# Tarea propuesta
Copie sin ninguna modificación el fragmento del texto sobre la beata Lucía que va desde "Poco después, pasó" hasta "de San Francisco.".

# Texto extraído
-=-=-=-=-

Desde muy niña, Lucía decidió consagrarse a Dios. Pero su padre murió pronto, y los tutores de la joven, que veían las cosas de otro modo, trataron de casarla por la fuerza a los catorce años casándose finalmente con un conde. Lucía resistió al principio, pero una aparición de la Santísima Virgen y los consejos de su confesor la convencieron de que debía ceder.
La Sagrada Congregación de Ritos determinó en 1729, que el día de la fiesta de la beata se rezasen la misa y el oficio de las vírgenes, lo cual prueba que aceptó la tradición de que Pedro y Lucía vivieron como hermano y hermana. A los tres años de matrimonio, Pedro dejó a su mujer en libertad de hacer lo que quisiese. La beata volvió a la casa de su madre, tomó el hábito de la tercera orden de Santo Domingo, e ingresó en una comunidad de terciarias regulares en Roma.
Poco después, pasó a otro convento semejante en Viterbo. Dios le concedió ahí la gracia de los estigmas y una participación sensible en la Pasión de Cristo. Durante los tres años que estuvo en Viterbo, sus heridas sangraban todos los miércoles y viernes, de suerte que no podía ocultarlas. El inquisidor del lugar, el maestre del sacro palacio, un obispo franciscano y el médico del papa Alejandro IV, examinaron los estigmas y quedaron convencidos de que se trataba de un fenómeno sobrenatural. El conde Pedro acudió también a verlos y quedó tan convencido que, según se dice, ingresó en la orden de San Francisco.
Lucía, que tenía apenas veintitrés años, no tenía aptitudes para dirigir una comunidad. Por otra parte, Hércules d’Este, que era un hombre que lo proyectaba todo en grande y había gastado sumas enormes en la construcción y decoración del convento, quería que hubiese en él nada menos que cien religiosas. Pidió a Lucrecia Borgia (que acababa de convertirse en nuera suya), que le ayudase a reunir religiosas. Como las monjas venían de diferentes conventos y no todas eran muy virtuosas, el superiorato de Lucía se tornó cada vez más difícil, hasta que finalmente fue depuesta del cargo.
La beata había caído en tal olvido que, cuando murió, el 15 de noviembre de 1544, el pueblo de Ferrara quedó atónito al enterarse de que había vivido hasta entonces, pues la creía muerta desde tiempo atrás.

-=-=-=-=-

# Datos de entrada
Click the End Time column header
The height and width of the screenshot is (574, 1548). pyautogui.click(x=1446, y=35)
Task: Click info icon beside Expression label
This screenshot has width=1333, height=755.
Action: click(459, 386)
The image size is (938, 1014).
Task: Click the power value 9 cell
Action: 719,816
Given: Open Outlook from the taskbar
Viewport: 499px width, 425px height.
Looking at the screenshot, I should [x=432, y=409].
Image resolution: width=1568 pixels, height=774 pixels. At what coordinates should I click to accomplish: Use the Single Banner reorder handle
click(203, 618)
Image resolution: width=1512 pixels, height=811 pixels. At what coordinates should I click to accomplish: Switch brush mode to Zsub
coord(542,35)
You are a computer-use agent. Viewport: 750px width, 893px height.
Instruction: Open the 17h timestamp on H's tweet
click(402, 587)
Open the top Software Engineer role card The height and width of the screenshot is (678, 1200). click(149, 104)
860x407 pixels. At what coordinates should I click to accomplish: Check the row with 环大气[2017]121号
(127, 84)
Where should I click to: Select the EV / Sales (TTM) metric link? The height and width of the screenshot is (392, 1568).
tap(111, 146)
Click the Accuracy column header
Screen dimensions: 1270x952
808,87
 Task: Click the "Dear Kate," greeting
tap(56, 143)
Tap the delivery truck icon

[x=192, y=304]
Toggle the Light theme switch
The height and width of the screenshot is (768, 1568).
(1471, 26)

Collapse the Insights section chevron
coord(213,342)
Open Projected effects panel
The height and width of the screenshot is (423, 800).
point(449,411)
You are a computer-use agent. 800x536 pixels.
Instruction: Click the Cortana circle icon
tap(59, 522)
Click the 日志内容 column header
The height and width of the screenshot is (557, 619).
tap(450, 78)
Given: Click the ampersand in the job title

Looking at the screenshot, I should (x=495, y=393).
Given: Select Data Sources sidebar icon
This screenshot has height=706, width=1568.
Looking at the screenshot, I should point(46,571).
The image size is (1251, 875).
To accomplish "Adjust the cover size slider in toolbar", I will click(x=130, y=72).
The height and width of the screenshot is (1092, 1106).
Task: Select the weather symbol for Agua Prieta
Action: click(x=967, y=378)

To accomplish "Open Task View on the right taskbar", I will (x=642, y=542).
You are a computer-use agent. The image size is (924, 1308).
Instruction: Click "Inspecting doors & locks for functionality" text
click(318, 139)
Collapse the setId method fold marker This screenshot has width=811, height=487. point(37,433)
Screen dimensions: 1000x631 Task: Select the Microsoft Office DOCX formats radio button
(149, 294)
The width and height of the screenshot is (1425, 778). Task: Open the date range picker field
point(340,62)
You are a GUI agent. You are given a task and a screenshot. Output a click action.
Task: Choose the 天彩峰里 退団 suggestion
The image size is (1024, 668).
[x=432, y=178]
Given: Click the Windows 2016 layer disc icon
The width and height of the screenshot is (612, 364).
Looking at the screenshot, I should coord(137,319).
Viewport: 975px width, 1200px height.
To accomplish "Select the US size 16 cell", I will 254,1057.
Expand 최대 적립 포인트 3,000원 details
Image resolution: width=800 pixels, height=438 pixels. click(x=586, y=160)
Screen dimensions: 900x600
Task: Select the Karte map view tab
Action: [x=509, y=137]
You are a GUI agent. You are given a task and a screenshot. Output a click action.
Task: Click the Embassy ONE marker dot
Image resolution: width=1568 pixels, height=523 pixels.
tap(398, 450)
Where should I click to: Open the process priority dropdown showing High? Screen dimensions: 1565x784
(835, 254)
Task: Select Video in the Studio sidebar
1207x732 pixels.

-=-=-=-=-

# Respuesta
Poco después, pasó a otro convento semejante en Viterbo. Dios le concedió ahí la gracia de los estigmas y una participación sensible en la Pasión de Cristo. Durante los tres años que estuvo en Viterbo, sus heridas sangraban todos los miércoles y viernes, de suerte que no podía ocultarlas. El inquisidor del lugar, el maestre del sacro palacio, un obispo franciscano y el médico del papa Alejandro IV, examinaron los estigmas y quedaron convencidos de que se trataba de un fenómeno sobrenatural. El conde Pedro acudió también a verlos y quedó tan convencido que, según se dice, ingresó en la orden de San Francisco.